People living in or near bushland who have not yet developed a bushfire survival plan are reminded that Western Australia’s bushfire season is well underway.
FESA Chief Operations Officer Craig Hynes said some people were still not prepared for bushfires despite seeing the devastating effect of several big fires in the past month including Toodyay that destroyed 38 homes.
“Do not underestimate the physical and emotional stress of being in a bushfire with radiant heat, smoke, noise and burning embers flying around,” Mr Hynes said.
“If you haven’t already done so you need to develop a bushfire survival plan now to help you take action and avoid making last minute decisions that could prove deadly during a bushfire.”
When developing your plan decide if you and your family will leave for a safer place, which may be to relocate to family or friends, or stay to actively defend your home.
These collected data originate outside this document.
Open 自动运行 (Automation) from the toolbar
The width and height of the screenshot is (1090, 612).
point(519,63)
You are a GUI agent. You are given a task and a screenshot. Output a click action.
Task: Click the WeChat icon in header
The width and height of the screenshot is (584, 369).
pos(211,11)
“Your plan should cover a range of situations you may be faced with and what you will do if things go wrong,” Mr Hynes said.
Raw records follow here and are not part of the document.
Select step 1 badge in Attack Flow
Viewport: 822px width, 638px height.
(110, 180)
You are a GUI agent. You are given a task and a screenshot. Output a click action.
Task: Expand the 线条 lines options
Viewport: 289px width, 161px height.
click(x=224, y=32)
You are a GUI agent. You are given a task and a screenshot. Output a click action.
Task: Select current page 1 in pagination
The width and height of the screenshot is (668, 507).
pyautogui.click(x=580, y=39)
“You should prepare your home to survive the fire front, even if your plan is to leave.
“Walk around your property and imagine a bushfire is approaching, identify items that are likely to burn or where embers are likely to enter and start a fire.”
When preparing your bushfire survival plan and house also prepare a bushfire survival kit. This will help you get through the first few days after a fire.
Your bushfire survival kit should include a portable battery operated AM/FM radio, waterproof torch, new spare batteries, first aid kit, drinking water and canned food with other items such as cash and mobile phones being added on the day a bushfire starts.
Mr Hynes also encouraged people to register with StateAlert to receive emergency warnings direct to their mobile or email during bushfires where there is an immediate threat to lives or property.
“StateAlert is a free service and all home phones including silent numbers and mobiles are automatically registered,” Mr Hynes said.
“However if your residential address is different to your mobile phone customer address you will need to register.”
StateAlert is only used where there is sufficient time to send a warning and it does not replace current public information tools such as websites, information lines and the media.
Do not wait for a warning before acting. Not hearing a waring does not necessarily mean there is no threat.
“You need to be responsible for your own safety by always being aware of your surroundings, being prepared well in advance and monitoring local conditions,” Mr Hynes said.